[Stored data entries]
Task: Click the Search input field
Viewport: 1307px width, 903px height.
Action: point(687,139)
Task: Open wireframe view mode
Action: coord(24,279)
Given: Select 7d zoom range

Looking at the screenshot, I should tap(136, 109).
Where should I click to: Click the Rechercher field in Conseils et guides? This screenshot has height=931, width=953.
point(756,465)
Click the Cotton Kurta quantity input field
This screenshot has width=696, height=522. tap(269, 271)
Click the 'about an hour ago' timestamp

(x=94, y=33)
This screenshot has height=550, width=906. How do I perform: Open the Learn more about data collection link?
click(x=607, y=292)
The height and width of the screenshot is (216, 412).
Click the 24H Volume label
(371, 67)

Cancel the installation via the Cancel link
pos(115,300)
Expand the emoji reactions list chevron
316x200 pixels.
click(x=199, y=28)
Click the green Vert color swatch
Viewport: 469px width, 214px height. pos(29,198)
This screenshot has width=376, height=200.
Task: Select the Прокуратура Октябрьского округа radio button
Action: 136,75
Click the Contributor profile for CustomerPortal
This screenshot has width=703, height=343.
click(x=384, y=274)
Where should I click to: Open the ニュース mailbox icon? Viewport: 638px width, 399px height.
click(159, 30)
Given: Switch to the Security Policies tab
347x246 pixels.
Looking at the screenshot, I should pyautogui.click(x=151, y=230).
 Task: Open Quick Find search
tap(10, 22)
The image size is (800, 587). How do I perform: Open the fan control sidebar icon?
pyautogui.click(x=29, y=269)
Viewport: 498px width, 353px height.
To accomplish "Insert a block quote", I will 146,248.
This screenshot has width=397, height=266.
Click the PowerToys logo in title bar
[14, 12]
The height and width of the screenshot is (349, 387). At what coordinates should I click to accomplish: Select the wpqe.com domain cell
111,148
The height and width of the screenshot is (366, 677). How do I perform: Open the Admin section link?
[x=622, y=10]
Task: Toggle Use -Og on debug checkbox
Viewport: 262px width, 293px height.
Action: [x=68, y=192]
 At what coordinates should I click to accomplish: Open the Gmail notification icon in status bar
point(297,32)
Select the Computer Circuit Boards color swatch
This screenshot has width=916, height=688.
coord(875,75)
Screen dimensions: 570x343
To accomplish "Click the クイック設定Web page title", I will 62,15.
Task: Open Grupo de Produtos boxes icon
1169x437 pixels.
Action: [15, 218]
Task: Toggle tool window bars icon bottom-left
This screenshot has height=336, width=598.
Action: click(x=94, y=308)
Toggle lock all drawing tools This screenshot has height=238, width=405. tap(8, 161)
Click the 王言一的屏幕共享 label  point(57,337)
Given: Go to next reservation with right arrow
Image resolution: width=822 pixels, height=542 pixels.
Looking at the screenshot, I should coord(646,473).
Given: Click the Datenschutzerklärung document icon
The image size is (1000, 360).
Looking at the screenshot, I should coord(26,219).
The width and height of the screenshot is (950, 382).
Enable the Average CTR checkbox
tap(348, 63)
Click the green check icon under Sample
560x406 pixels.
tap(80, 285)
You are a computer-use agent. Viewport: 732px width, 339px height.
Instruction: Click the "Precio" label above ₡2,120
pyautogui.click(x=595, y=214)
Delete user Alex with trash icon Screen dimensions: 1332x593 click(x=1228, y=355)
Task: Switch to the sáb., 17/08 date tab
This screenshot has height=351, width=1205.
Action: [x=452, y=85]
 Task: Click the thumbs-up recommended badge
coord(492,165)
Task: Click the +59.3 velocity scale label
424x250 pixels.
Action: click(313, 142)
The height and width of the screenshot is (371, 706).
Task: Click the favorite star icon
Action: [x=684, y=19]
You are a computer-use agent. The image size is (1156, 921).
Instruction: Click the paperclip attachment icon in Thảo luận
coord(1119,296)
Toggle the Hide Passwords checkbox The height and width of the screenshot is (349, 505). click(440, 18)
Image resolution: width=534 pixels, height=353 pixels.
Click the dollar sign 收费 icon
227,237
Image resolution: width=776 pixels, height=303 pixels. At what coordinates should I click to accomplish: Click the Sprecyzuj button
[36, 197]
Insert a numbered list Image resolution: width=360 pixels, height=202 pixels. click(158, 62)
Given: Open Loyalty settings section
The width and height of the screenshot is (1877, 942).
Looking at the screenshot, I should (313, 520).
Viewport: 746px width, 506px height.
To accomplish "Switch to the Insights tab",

**WHAT IS BEING ASKED:** Write all of the data above again, exactly as given.

**EXERCISE RESPONSE:**
Task: Click the Search input field
Viewport: 1307px width, 903px height.
Action: point(687,139)
Task: Open wireframe view mode
Action: coord(24,279)
Given: Select 7d zoom range

Looking at the screenshot, I should tap(136, 109).
Where should I click to: Click the Rechercher field in Conseils et guides? This screenshot has height=931, width=953.
point(756,465)
Click the Cotton Kurta quantity input field
This screenshot has width=696, height=522. tap(269, 271)
Click the 'about an hour ago' timestamp

(x=94, y=33)
This screenshot has height=550, width=906. How do I perform: Open the Learn more about data collection link?
click(x=607, y=292)
The height and width of the screenshot is (216, 412).
Click the 24H Volume label
(371, 67)

Cancel the installation via the Cancel link
pos(115,300)
Expand the emoji reactions list chevron
316x200 pixels.
click(x=199, y=28)
Click the green Vert color swatch
Viewport: 469px width, 214px height. pos(29,198)
This screenshot has width=376, height=200.
Task: Select the Прокуратура Октябрьского округа radio button
Action: 136,75
Click the Contributor profile for CustomerPortal
This screenshot has width=703, height=343.
click(x=384, y=274)
Where should I click to: Open the ニュース mailbox icon? Viewport: 638px width, 399px height.
click(159, 30)
Given: Switch to the Security Policies tab
347x246 pixels.
Looking at the screenshot, I should pyautogui.click(x=151, y=230).
 Task: Open Quick Find search
tap(10, 22)
The image size is (800, 587). How do I perform: Open the fan control sidebar icon?
pyautogui.click(x=29, y=269)
Viewport: 498px width, 353px height.
To accomplish "Insert a block quote", I will 146,248.
This screenshot has width=397, height=266.
Click the PowerToys logo in title bar
[14, 12]
The height and width of the screenshot is (349, 387). At what coordinates should I click to accomplish: Select the wpqe.com domain cell
111,148
The height and width of the screenshot is (366, 677). How do I perform: Open the Admin section link?
[x=622, y=10]
Task: Toggle Use -Og on debug checkbox
Viewport: 262px width, 293px height.
Action: [x=68, y=192]
 At what coordinates should I click to accomplish: Open the Gmail notification icon in status bar
point(297,32)
Select the Computer Circuit Boards color swatch
This screenshot has width=916, height=688.
coord(875,75)
Screen dimensions: 570x343
To accomplish "Click the クイック設定Web page title", I will 62,15.
Task: Open Grupo de Produtos boxes icon
1169x437 pixels.
Action: [15, 218]
Task: Toggle tool window bars icon bottom-left
This screenshot has height=336, width=598.
Action: click(x=94, y=308)
Toggle lock all drawing tools This screenshot has height=238, width=405. tap(8, 161)
Click the 王言一的屏幕共享 label  point(57,337)
Given: Go to next reservation with right arrow
Image resolution: width=822 pixels, height=542 pixels.
Looking at the screenshot, I should coord(646,473).
Given: Click the Datenschutzerklärung document icon
The image size is (1000, 360).
Looking at the screenshot, I should coord(26,219).
The width and height of the screenshot is (950, 382).
Enable the Average CTR checkbox
tap(348, 63)
Click the green check icon under Sample
560x406 pixels.
tap(80, 285)
You are a computer-use agent. Viewport: 732px width, 339px height.
Instruction: Click the "Precio" label above ₡2,120
pyautogui.click(x=595, y=214)
Delete user Alex with trash icon Screen dimensions: 1332x593 click(x=1228, y=355)
Task: Switch to the sáb., 17/08 date tab
This screenshot has height=351, width=1205.
Action: [x=452, y=85]
 Task: Click the thumbs-up recommended badge
coord(492,165)
Task: Click the +59.3 velocity scale label
424x250 pixels.
Action: click(313, 142)
The height and width of the screenshot is (371, 706).
Task: Click the favorite star icon
Action: [x=684, y=19]
You are a computer-use agent. The image size is (1156, 921).
Instruction: Click the paperclip attachment icon in Thảo luận
coord(1119,296)
Toggle the Hide Passwords checkbox The height and width of the screenshot is (349, 505). click(440, 18)
Image resolution: width=534 pixels, height=353 pixels.
Click the dollar sign 收费 icon
227,237
Image resolution: width=776 pixels, height=303 pixels. At what coordinates should I click to accomplish: Click the Sprecyzuj button
[36, 197]
Insert a numbered list Image resolution: width=360 pixels, height=202 pixels. click(158, 62)
Given: Open Loyalty settings section
The width and height of the screenshot is (1877, 942).
Looking at the screenshot, I should (313, 520).
Viewport: 746px width, 506px height.
To accomplish "Switch to the Insights tab",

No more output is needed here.